Laying Out the Manuscript

It is going to be most helpful to you to find examples that you can use to guide your writing.  If you are writing a thesis or dissertation, then there should be plenty of examples of these on file at the school.  There may be departmental requirements or expectations, so it would be good to outline the headings for the manuscript first.

If you are writing for publication, then simply review a number of journal articles from the journal(s) that you are considering.  Also, each journal has its own set of author guidelines, which you should download and follow.  This will make your life easier.

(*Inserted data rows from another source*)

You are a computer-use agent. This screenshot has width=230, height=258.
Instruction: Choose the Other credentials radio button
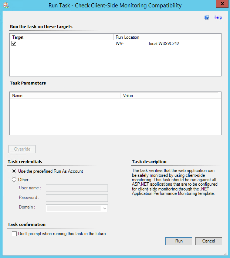coord(14,180)
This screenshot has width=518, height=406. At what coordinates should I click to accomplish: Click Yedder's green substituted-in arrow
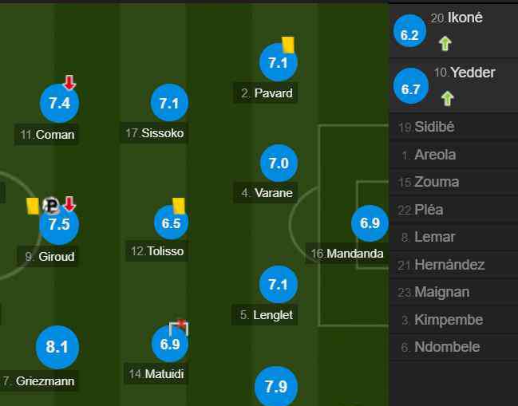tap(447, 98)
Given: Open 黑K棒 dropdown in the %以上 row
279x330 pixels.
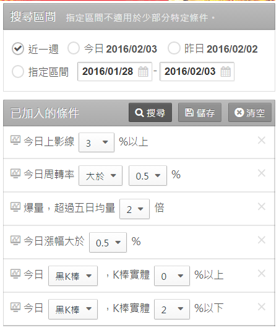Looking at the screenshot, I should 73,276.
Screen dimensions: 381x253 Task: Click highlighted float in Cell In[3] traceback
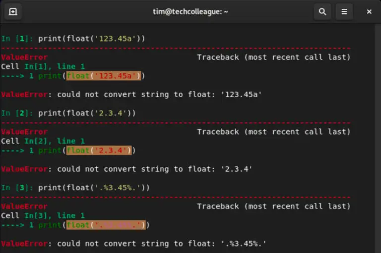click(x=106, y=225)
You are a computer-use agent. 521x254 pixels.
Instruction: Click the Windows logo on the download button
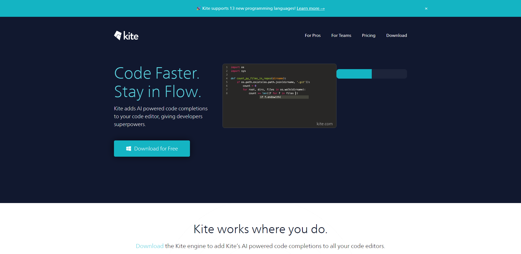pyautogui.click(x=129, y=149)
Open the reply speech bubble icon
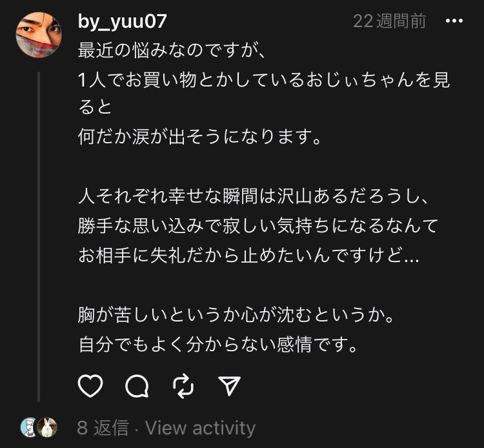484x448 pixels. tap(137, 386)
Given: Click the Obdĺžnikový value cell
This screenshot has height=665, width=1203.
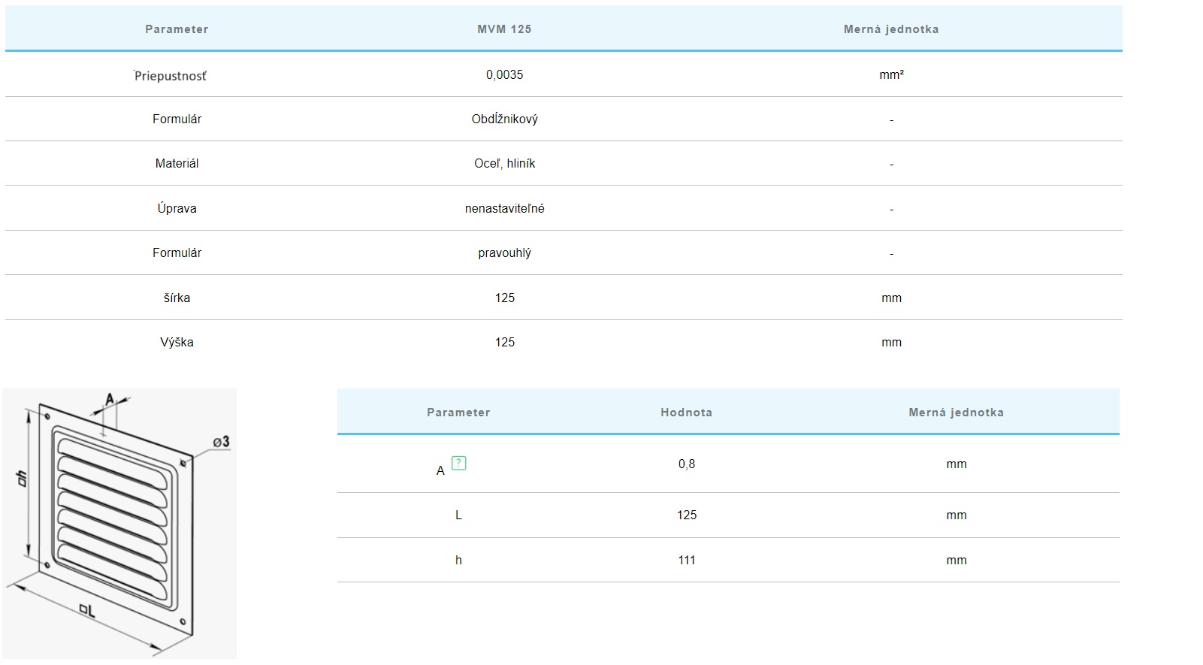Looking at the screenshot, I should [x=504, y=119].
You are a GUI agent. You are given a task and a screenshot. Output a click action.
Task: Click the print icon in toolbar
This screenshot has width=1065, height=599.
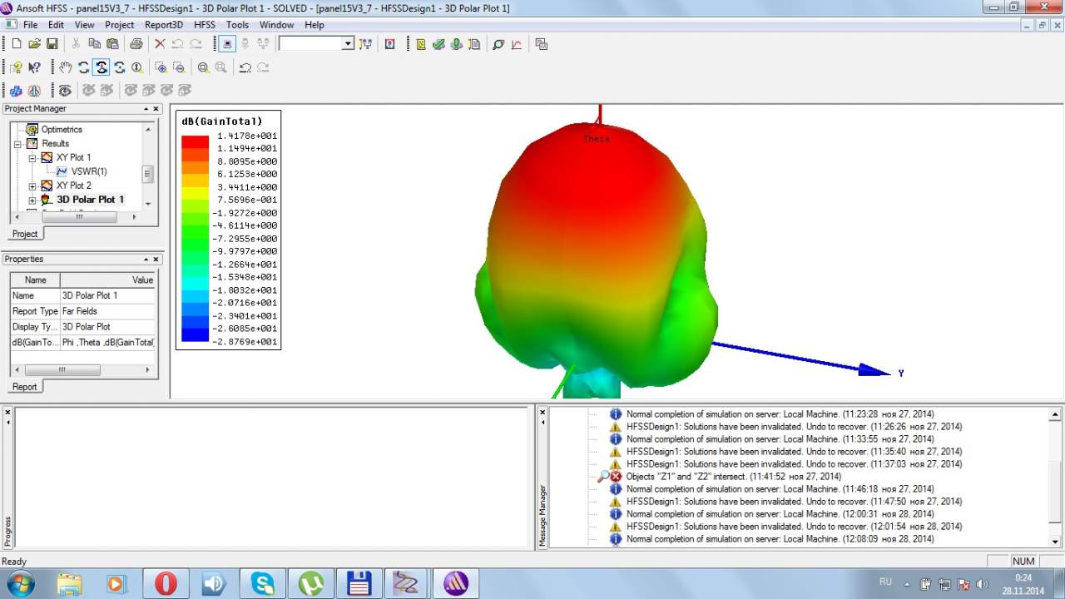[136, 44]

Doing these tasks will give you a vision and a feel for how things ought to look.  You get absolutely no points for learning things the hard way in life!

Your immediate goal should be to put together a skeleton to guide your efforts moving forward.  Consider the skeleton of the manuscript to be the headings and sub-headings.  This is the logical organization of the manuscript rather than the content.

The Rough Draft

I think you should get a rough draft written as soon as you possibly can do so.  In many ways, this is the hardest part of the process.  The way to move on this is in chunks:

  • Write the Introduction, Background, Methods, and References sections   first, and add to them and edit them as you go along.  These   sections are not going to change too much.
  • Write the Abstract last, obviously, after you have written the   Results and Discussion sections.  However, you can write the   skeleton part of the Abstract since it usually has a little bit of   introductory text and background.
  • Plan on using the Statistical Analysis Plan layout to organize the   Results section of your manuscript.
  • Plan on writing the Discussion section in parallel to the Results.

Note:   Until you have the Rough Draft done, I recommend not showing it to anyone on your committe including your advisor!

The reason for this is that you will simply get sidetracked by your committee members brainstorming, knee-jerk criticism, and helpful ideas.  It is all too easy to get caught up in an endless cycle of changing the statistical analyses and results in order to try to hit illusory targets.

The Unescapable Chores

I spend probably a third to a half of my statistical analysis time performing data cleaning and normalization.  My experience of this type of work ranges from dreary repetitiveness to zen-like absorption.

By data cleaning, I mean the tasks of formatting or reformatting the data to allow statistical analysis, identifying and fixing incorrect data, and merging or subsetting data as needed.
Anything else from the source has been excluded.